* TASK DIRECTIONS: Exactly as they stand, set down all of the records again.

::::

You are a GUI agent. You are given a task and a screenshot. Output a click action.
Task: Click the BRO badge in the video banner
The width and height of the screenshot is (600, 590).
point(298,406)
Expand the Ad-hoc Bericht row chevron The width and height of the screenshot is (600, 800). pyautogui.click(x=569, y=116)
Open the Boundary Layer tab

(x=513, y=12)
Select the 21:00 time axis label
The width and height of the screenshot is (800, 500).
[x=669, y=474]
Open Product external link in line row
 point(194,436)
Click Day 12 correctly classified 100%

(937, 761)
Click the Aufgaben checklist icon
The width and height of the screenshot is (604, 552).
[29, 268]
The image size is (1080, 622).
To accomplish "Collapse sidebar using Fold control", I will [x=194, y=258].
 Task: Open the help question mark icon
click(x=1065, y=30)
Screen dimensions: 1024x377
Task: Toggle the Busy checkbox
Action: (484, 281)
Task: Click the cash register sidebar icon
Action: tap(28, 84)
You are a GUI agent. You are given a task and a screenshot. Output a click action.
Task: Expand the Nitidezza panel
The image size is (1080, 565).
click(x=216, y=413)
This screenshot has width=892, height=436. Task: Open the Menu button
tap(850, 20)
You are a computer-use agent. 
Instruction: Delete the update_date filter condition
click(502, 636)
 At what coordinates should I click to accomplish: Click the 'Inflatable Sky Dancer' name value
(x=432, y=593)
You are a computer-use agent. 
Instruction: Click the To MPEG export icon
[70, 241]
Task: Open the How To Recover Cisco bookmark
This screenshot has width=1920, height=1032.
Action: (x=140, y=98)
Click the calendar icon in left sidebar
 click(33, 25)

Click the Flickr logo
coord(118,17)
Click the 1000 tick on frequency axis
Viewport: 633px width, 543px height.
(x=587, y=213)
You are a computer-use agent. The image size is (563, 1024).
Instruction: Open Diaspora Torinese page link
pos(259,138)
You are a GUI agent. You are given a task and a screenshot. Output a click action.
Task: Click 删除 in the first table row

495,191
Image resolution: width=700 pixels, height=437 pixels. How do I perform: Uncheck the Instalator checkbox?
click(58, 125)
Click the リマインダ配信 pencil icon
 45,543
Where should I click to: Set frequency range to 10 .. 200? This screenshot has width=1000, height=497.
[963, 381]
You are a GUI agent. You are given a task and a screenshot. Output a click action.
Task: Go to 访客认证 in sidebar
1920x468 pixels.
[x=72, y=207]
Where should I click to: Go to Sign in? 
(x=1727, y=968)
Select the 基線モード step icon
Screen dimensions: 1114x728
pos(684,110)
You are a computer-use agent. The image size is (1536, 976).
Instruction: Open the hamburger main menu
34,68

::::

* REPLY:
You are a GUI agent. You are given a task and a screenshot. Output a click action.
Task: Click the BRO badge in the video banner
The width and height of the screenshot is (600, 590).
point(298,406)
Expand the Ad-hoc Bericht row chevron The width and height of the screenshot is (600, 800). pyautogui.click(x=569, y=116)
Open the Boundary Layer tab

(x=513, y=12)
Select the 21:00 time axis label
The width and height of the screenshot is (800, 500).
[x=669, y=474]
Open Product external link in line row
 point(194,436)
Click Day 12 correctly classified 100%

(937, 761)
Click the Aufgaben checklist icon
The width and height of the screenshot is (604, 552).
[29, 268]
The image size is (1080, 622).
To accomplish "Collapse sidebar using Fold control", I will [x=194, y=258].
 Task: Open the help question mark icon
click(x=1065, y=30)
Screen dimensions: 1024x377
Task: Toggle the Busy checkbox
Action: (484, 281)
Task: Click the cash register sidebar icon
Action: tap(28, 84)
You are a GUI agent. You are given a task and a screenshot. Output a click action.
Task: Expand the Nitidezza panel
The image size is (1080, 565).
click(x=216, y=413)
This screenshot has width=892, height=436. Task: Open the Menu button
tap(850, 20)
You are a computer-use agent. 
Instruction: Delete the update_date filter condition
click(502, 636)
 At what coordinates should I click to accomplish: Click the 'Inflatable Sky Dancer' name value
(x=432, y=593)
You are a computer-use agent. 
Instruction: Click the To MPEG export icon
[70, 241]
Task: Open the How To Recover Cisco bookmark
This screenshot has width=1920, height=1032.
Action: (x=140, y=98)
Click the calendar icon in left sidebar
 click(33, 25)

Click the Flickr logo
coord(118,17)
Click the 1000 tick on frequency axis
Viewport: 633px width, 543px height.
(x=587, y=213)
You are a computer-use agent. The image size is (563, 1024).
Instruction: Open Diaspora Torinese page link
pos(259,138)
You are a GUI agent. You are given a task and a screenshot. Output a click action.
Task: Click 删除 in the first table row

495,191
Image resolution: width=700 pixels, height=437 pixels. How do I perform: Uncheck the Instalator checkbox?
click(58, 125)
Click the リマインダ配信 pencil icon
 45,543
Where should I click to: Set frequency range to 10 .. 200? This screenshot has width=1000, height=497.
[963, 381]
You are a GUI agent. You are given a task and a screenshot. Output a click action.
Task: Go to 访客认证 in sidebar
1920x468 pixels.
[x=72, y=207]
Where should I click to: Go to Sign in? 
(x=1727, y=968)
Select the 基線モード step icon
Screen dimensions: 1114x728
pos(684,110)
You are a computer-use agent. The image size is (1536, 976).
Instruction: Open the hamburger main menu
34,68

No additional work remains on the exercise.